### Source material ###

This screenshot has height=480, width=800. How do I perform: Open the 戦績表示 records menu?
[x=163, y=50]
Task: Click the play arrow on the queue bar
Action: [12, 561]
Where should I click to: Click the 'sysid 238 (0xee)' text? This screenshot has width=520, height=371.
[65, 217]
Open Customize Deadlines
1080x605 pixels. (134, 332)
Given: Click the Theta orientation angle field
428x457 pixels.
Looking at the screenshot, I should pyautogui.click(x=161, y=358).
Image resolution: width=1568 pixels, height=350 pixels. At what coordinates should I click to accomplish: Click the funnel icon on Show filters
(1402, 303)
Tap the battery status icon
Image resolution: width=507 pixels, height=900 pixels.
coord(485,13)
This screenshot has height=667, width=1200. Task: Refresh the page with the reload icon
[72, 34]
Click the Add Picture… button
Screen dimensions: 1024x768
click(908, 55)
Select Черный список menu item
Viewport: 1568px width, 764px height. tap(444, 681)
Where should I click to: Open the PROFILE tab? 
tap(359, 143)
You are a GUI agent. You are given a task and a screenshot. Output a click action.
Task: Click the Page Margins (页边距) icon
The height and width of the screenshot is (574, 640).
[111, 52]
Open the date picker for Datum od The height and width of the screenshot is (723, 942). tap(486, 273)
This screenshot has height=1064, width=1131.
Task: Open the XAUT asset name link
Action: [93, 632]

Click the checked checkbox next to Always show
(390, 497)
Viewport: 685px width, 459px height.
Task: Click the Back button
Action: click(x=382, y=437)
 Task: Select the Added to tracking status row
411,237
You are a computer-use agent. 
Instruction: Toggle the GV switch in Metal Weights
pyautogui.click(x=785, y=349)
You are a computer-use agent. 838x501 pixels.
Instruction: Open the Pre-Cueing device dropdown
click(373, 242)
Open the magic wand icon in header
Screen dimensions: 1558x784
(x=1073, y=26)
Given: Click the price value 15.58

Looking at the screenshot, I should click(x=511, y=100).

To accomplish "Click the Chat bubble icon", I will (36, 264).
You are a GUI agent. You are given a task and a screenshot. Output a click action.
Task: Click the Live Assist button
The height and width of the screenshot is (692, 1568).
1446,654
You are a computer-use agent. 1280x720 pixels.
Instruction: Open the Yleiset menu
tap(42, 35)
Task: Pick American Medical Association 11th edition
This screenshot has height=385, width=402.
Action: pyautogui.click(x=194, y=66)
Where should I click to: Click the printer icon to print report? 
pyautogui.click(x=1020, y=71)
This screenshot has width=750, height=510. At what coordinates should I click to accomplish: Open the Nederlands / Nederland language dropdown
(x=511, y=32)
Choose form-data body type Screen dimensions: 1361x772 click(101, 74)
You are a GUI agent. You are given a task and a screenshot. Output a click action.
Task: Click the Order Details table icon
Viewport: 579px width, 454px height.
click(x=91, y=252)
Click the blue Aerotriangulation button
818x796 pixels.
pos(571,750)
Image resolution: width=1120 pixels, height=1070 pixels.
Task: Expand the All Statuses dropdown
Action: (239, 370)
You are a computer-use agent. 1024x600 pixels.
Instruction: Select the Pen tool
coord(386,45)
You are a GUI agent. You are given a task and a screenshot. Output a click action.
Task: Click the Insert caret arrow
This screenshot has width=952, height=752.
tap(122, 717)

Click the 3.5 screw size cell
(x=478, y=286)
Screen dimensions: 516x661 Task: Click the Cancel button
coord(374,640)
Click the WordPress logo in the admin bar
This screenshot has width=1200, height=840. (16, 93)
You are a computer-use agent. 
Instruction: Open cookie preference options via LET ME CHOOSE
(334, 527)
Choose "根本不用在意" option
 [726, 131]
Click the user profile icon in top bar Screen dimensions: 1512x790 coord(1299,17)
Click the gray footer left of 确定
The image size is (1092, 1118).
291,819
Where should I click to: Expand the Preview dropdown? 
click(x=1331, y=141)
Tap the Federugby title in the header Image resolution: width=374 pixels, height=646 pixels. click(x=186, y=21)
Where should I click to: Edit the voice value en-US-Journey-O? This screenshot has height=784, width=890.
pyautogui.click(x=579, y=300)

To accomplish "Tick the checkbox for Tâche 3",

###

[What to work on] Output nothing but the lines from the one that contains "Where should I click to: Expand" through the final line of the entries above, exactly as they appear.

[Result of the exercise]
Where should I click to: Expand the Preview dropdown? 
click(x=1331, y=141)
Tap the Federugby title in the header Image resolution: width=374 pixels, height=646 pixels. click(x=186, y=21)
Where should I click to: Edit the voice value en-US-Journey-O? This screenshot has height=784, width=890.
pyautogui.click(x=579, y=300)

To accomplish "Tick the checkbox for Tâche 3",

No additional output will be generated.